Raw Ginger Scallion Oil is a deceptively simple recipe that’s an absolute must when enjoying a classic Cantonese bai qie ji (poached chicken). But I also find that it’s an addictive topping for almost anything.
Two Kinds of Ginger Scallion Oil
You may be familiar with our cooked ginger scallion oil (with chilies) that relies on hot oil to achieve a deep ginger scallion flavor. It has become a staple condiment for many of you!
This version, however, is more traditional. It represents the epitome of Cantonese cooking: pure flavors, simple preparation, and very little added spice or seasoning. It consists of raw ginger, raw scallion, oil, and salt. That’s it!
Way to Use Ginger Scallion Oil
When we recently revisited our whole poached chicken recipe, we focused on showing you how to break down and properly serve the chicken, but many of you pointed out that there was no formal recipe for the ginger scallion oil that goes alongside it!
Perhaps that was because it’s such a simple and often imprecise recipe at our house: approximately 2 parts scallion, 1 part ginger, and the rest is done by feel/to taste.
As for how you can use it, the same philosophy goes. No need to limit yourself to poached chicken, though the clean taste of the chicken is the perfect canvas for the strong flavors of the oil.
Here’s how you can use it:
- As a condiment to chicken or any meat of your choice – poached, pan-fried, or even grilled
- As a dip for tofu, for our vegans out there
- In cold noodles
- As a flavoring or topping for leafy green vegetable stir-fries
- Over plain rice with a fried egg, or fried rice!
Our Family Debate: To Soy Sauce or Not?
The Shanghainese and Cantonese sides of our family go head to head whenever a whole poached chicken hits the table.
Inevitably, we debate the merits of the plain ginger scallion oil—my dad’s preferred traditional Cantonese route—and the ginger scallion oil with a splash of soy sauce—my mother’s blasphemy. (As my dad says, the Shanghainese put soy sauce in everything.)
By now, though, my dad knows that to keep the peace, he has to prepare both versions. As for me and Sarah, we dip freely between both.
Try the plain version, spoon some of it into a separate bowl, and add a splash of light soy sauce. See which one you like better!

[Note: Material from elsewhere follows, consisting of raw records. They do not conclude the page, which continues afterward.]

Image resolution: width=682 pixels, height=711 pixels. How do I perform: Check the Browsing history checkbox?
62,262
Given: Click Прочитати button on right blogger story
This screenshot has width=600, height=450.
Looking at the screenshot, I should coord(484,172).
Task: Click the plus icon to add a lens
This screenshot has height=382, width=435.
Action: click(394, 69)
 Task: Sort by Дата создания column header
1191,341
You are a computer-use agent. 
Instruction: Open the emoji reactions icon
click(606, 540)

Wash the scallions and pat them thoroughly dry. This will make it easier to mince them (so they aren’t as slippery). Thinly slice them into rounds…
And then use your knife to mince them further, running it over the scallions again and again. You should end up with about 4 tablespoons minced scallions.
Next, slice 10 rounds of ginger very thinly. Julienne them into matchsticks and mince them finely. (These steps could be done with a food processor.) You should end up with about 3 tablespoons minced ginger.
Combine the scallion, ginger, oil, and salt in a bowl. Mix thoroughly, and it’s ready to serve!
With poached chicken (bai qie ji), we split it into two small bowls, and add light soy sauce to one of them to taste.
Raw Ginger Scallion Oil
- 4 tbsp finely minced scallions (must have white parts, 50g, about 2 large scallions)
- 3 tbsp finely minced fresh ginger (20g, about 10 thin slices)
- 1/3-1/2 cup vegetable oil (80-120 ml)
- 1/2 teaspoon salt (or to taste)
- light soy sauce (to taste; OPTIONAL)
- Wash the scallions and pat them thoroughly dry. Thinly slice them into rounds, and then use your knife to mince them further. You should end up with 4 tablespoons finely minced scallions.
- Next, slice 10 rounds of ginger very thinly. Julienne them into matchsticks and mince them finely. (These steps could be done with a food processor.) You should end up with 3 tablespoons finely minced ginger.
- Combine the scallion, ginger, oil, and salt in a bowl (adjusting the oil and salt to your tastes). Mix thoroughly, and it’s ready to serve!
- If we are enjoying poached chicken (bai qie ji), we split it into two small bowls, and add light soy sauce to one of them to taste.